Thursday, July 3, 2008

July 4th, 1959







In some Midwestern town, some kid used the Hypno-Coin he bought to make his mother OD on her Carbital, get his tyrant father to down some Thorazine with his blended scotch, so that the kid could look at Coca-Cola beauties and enjoy the company of his giant frogs. If you know what I mean.

6 comments:

Charles Gramlich said...

I need my Thorazine. Give me my thorazine. (From one of the better Rob Zombie songs)

Sidney said...

Man, isn't that always the case.

HemlockMan said...

No, it was a town in the rural South.

Anonymous said...

The giant frogs are much appreciated by my wife, Pam.
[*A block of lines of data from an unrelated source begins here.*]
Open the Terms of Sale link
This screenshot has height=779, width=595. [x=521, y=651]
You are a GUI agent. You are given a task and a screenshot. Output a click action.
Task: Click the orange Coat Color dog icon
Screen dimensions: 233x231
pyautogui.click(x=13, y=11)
The pharm ads are a revelation -- they must have appeared in medical journals. Now, the emphasis has shifted to the consumer side. There was a time in the not-too-happy past, when Thorazine, real or bootleg, was a street drug for kids who wanted to "get off" on anything they could get their hands on (double entendre probably not intended). Even though, if you wandered the parts of the city where many psych patients were living in halfway houses, you'd know that Thorazine could have been marketed under the jazzier name "Instant Zombie."

And hyno-coins would be rendered unnnecessary except as something to throw in tollway booths, like Necco Wafers.

-- Rich

Wayne Allen Sallee said...

Do you remember in the 60's and 70's when soda still tasted like soda because it came in glass bottle with real steel corks over them, and you had to pay a deposit per bottle? And, RC came with prizes under the corks? You would scrape off the real cork circle and revealed change and occasionally a 5 dollar winner? There used to be a corner store in my neighborhood, ok it was the corner if you called the alley a corner. They used to cash out the RC corks and then there was a real Ice Cream and Sodas shop right at 47th and Western. I once had two 5 buck caps so I bought a real green river float. But the real treasure aside from being able to get both Mad and Cracked Magazines was the packet of sea monkies and the magic growing rocks I got. That soda shop used to sell all the stuff you could buy from the back of the magazine. Seeing it up close ruined most of it, but those things were like gold- hell they really worked.

Mike

Capcom said...

Even though I still have tiny glass shards in my leg from dropping a large bottle of Pepsi in the kitchen when I was a kid, I wish that we could have a choice of getting drinks in glass bottles, now that word is out that many polymer containers out-gas, or leak, cancer-causing hormones into their contents.